Nearly 900 Secret Service employees tested positive for COVID-19 between March 1, 2020 and March 9, 2021, according to government records obtained by CREW. The vast majority served in protection jobs, either as Special Agents or in the Uniformed Division.

The records obtained by CREW show that in the first year of the pandemic, 881 active Secret Service employees were diagnosed with COVID. The list consists of 477 Special Agents, 249 members of the Uniformed Division, 131 working in Administrative, Professional, Technical Positions, 12 Investigative Protection Officers and 12 Technical Security Investigators. The records, obtained under the Freedom of Information Act, do not include the names or assignments of those who tested positive.

According to the Department of Homeland Security, Secret Service Special Agents “are the elite agents you see protecting the President and Vice President. They also protect the leaders of other countries when they visit the US, the President’s and Vice President’s family members, Presidential candidates who are running for election,” while agents in the Uniformed Division protect “the White House, the Vice President’s house, the Treasury Department, and foreign embassies in Washington, DC. Some Uniformed Division agents travel with the President, Vice President and foreign leaders to special events around the country.”

Throughout the pandemic, then-President and Vice President Trump and Pence held large-scale rallies against public health guidelines, and Trump and his family made repeated protected trips to Trump-branded properties which the then-president was making millions of dollars a year from. Trump even put on a photo-op in a car with Secret Service agents while being treated for COVID, further putting agents in danger. While there have been reports of Trump’s Secret Service struggling with coronavirus cases, the number is far greater than had previously been known.

Due to personal privacy reasons, we do not know whom the special agents who tested positive were assigned to protect or when, exactly, they tested positive. CREW previously got the cost for Secret Service protection when Jared Kushner and Ivanka Trump traveled to the Trump golf course in Bedminster, NJ in April 2020 despite government guidance against unnecessary travel to slow the spread of coronavirus. However, the number of Secret Service agents put at risk was withheld from the information. When the coronavirus was at its peak last December, Pence took a ski trip to Vail costing taxpayers more than $750,000 in Secret Service bills and putting at least 48 agents at risk of infection.
━━━━━━━━━━━━━━━━━━━━━━━━━━━━━━
Task set.
a) Answer these from the text on Secret Service COVID cases:
(i) How many members of the Uniformed Division were diagnosed with COVID?
(ii) Which places does the Department of Homeland Security say Uniformed Division agents protect?
(iii) How much did Pence's ski trip to Vail cost taxpayers in Secret Service bills?
b) Write the next part of the text on Secret Service COVID cases, starting right after its last sentence.
━━━━━━━━━━━━━━━━━━━━━━━━━━━━━━
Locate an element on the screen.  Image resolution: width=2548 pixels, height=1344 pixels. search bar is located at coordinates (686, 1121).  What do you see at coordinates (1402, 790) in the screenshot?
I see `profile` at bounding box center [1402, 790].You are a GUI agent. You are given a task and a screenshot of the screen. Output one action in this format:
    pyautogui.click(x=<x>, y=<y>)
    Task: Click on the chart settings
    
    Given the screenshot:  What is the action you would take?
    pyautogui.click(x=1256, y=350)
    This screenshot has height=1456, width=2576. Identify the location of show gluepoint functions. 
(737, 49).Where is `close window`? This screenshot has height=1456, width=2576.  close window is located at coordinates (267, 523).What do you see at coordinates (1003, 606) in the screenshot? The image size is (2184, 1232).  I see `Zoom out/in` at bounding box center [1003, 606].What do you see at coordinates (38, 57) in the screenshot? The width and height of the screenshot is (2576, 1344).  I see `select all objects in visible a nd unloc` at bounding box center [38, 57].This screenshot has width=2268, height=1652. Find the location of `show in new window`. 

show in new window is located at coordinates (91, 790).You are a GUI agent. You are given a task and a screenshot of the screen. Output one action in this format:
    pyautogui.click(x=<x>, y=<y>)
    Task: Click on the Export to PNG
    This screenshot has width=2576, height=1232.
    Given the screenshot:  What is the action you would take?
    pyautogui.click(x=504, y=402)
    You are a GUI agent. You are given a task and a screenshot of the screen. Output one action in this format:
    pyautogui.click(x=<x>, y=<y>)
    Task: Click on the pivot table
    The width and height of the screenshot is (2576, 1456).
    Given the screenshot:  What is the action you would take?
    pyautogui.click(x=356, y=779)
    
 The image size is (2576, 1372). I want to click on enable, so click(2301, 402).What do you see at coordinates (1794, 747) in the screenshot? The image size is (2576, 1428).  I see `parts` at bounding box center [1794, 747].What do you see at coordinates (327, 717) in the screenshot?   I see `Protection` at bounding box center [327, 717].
━━━━━━━━━━━━━━━━━━━━━━━━━━━━━━
Answer section.
a)
(i) 249
(ii) The White House, the Vice President's house, the Treasury Department, and foreign embassies in Washington, DC
(iii) More than $750,000

b)
DHS Inspector General Joseph Cuffari, a Trump appointee, reportedly blocked a proposed inquiry that “would have examined Secret Service policies for handling the threat of COVID-19 to agents protecting high-level officials including the president.” The decision appears to have been part of a broader trend by the Inspector General of refusing to pursue investigations that could be damaging to Trump. Cuffari remains in office.

It’s impossible to overstate the risk the Trump administration put on Secret Service agents. Trump and his adult children’s constant visits to Trump properties stretched the agency thin, as the Trump family was taking twelve times more protected trips as the Obama family did. With the pandemic raging during the campaign, Trump appeared to be deliberately putting the lives of Secret Service agents at risk in order to portray himself as tougher than the coronavirus. Due to the Inspector General’s unwillingness to investigate the matter, we do not know how many Secret Service agents got the coronavirus due to the callous behavior of the Trump administration, but we do know that way more got it than the government had previously let be known.